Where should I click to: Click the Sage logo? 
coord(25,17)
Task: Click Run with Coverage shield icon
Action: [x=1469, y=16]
...
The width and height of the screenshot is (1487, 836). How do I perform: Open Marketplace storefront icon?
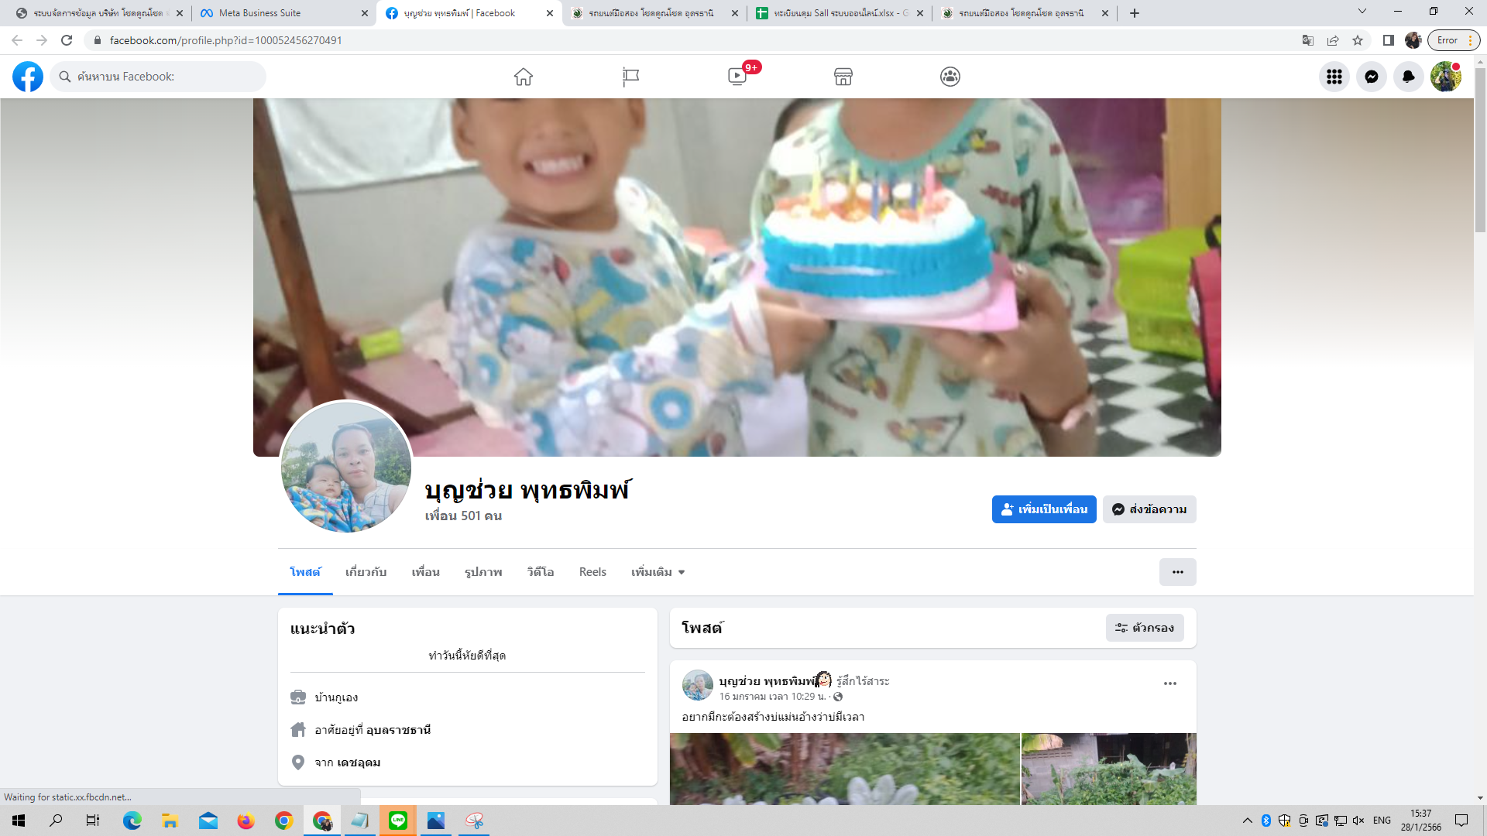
--
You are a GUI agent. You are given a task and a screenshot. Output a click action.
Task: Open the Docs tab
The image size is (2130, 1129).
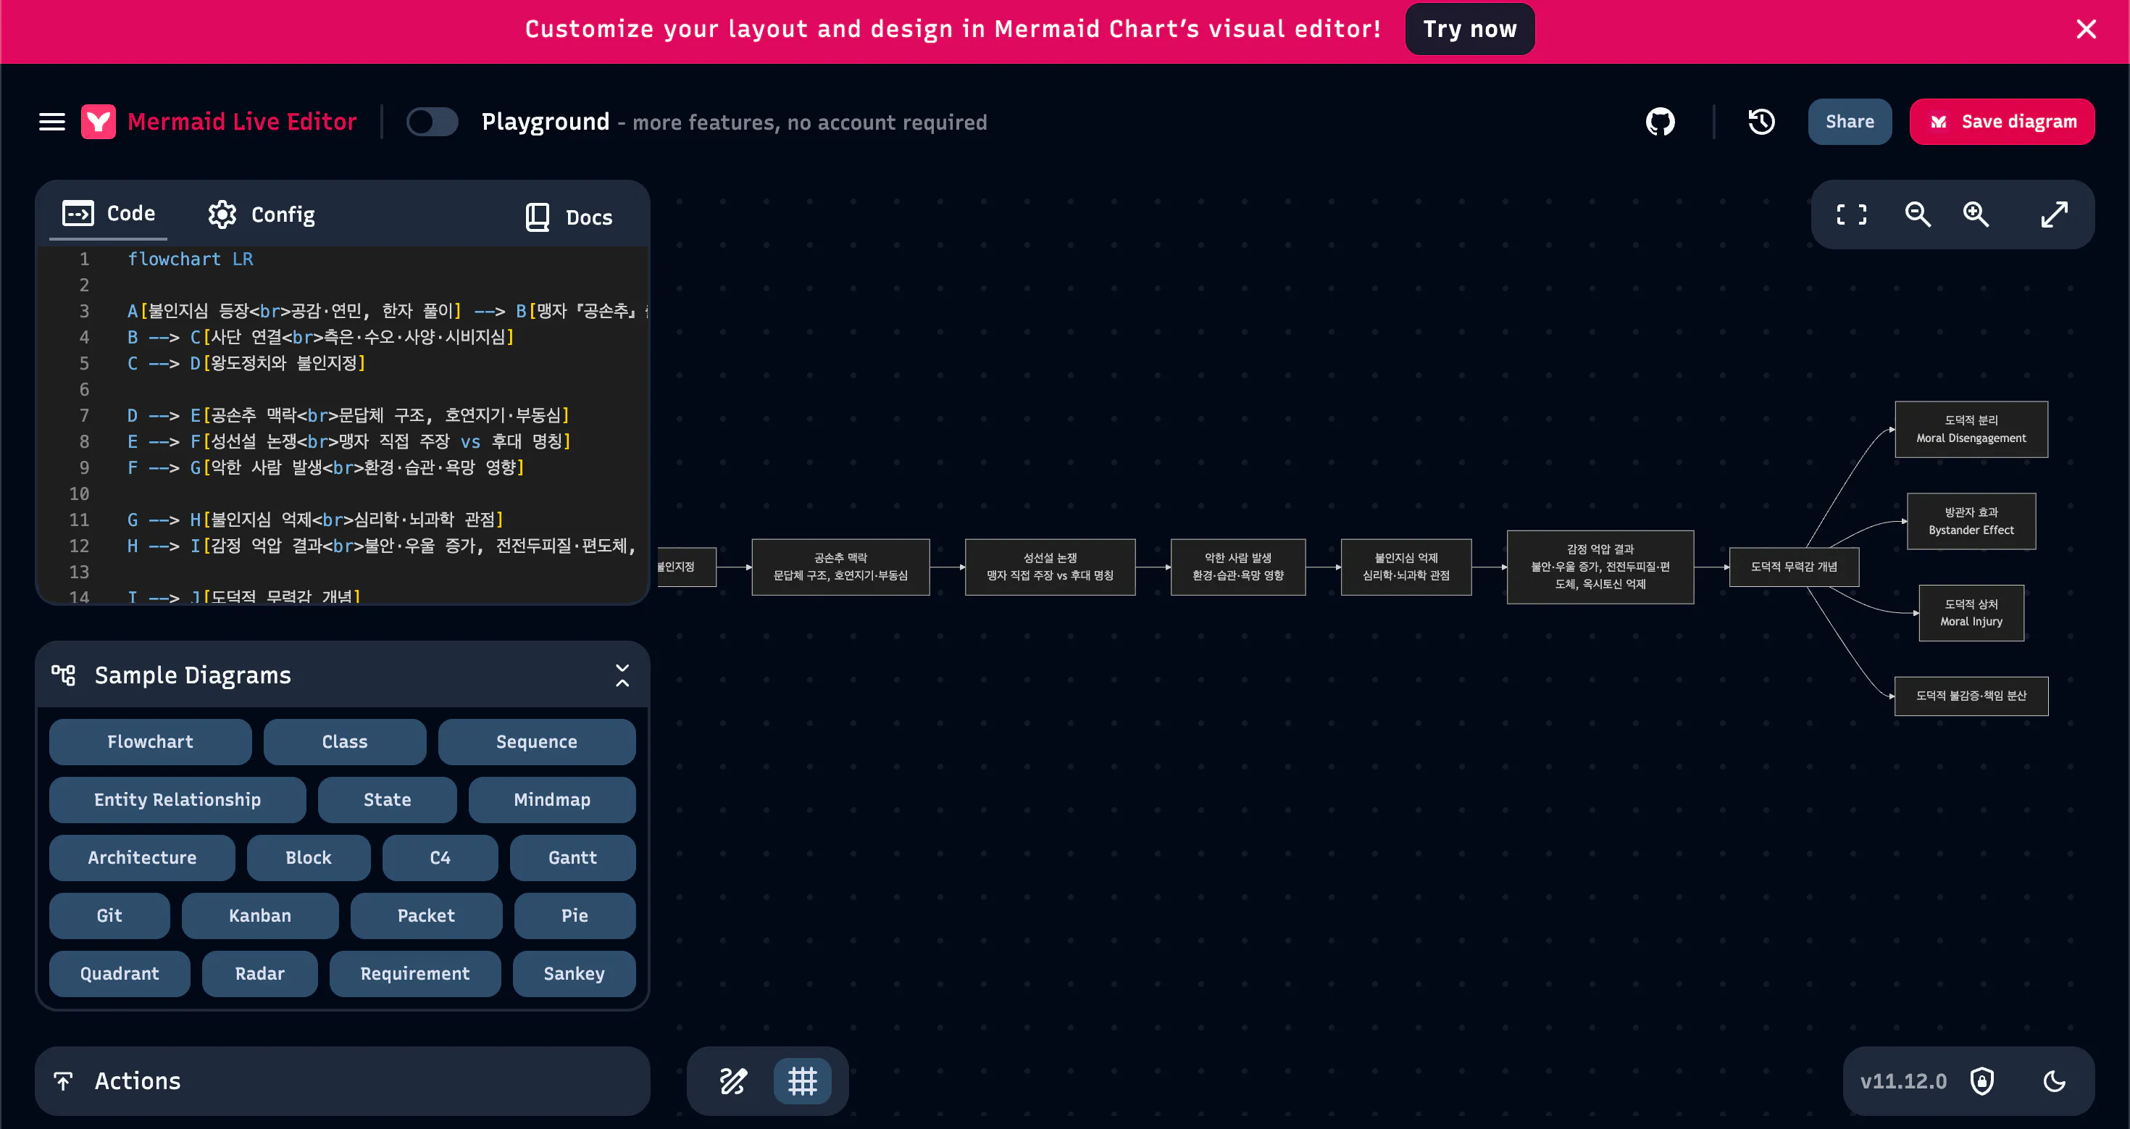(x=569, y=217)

Instructions for the task
Every line above that holds the word "Open" should be copied out.

Response to this task
The width and height of the screenshot is (1487, 836). How do I perform: Open Marketplace storefront icon?
Task: Open the Docs tab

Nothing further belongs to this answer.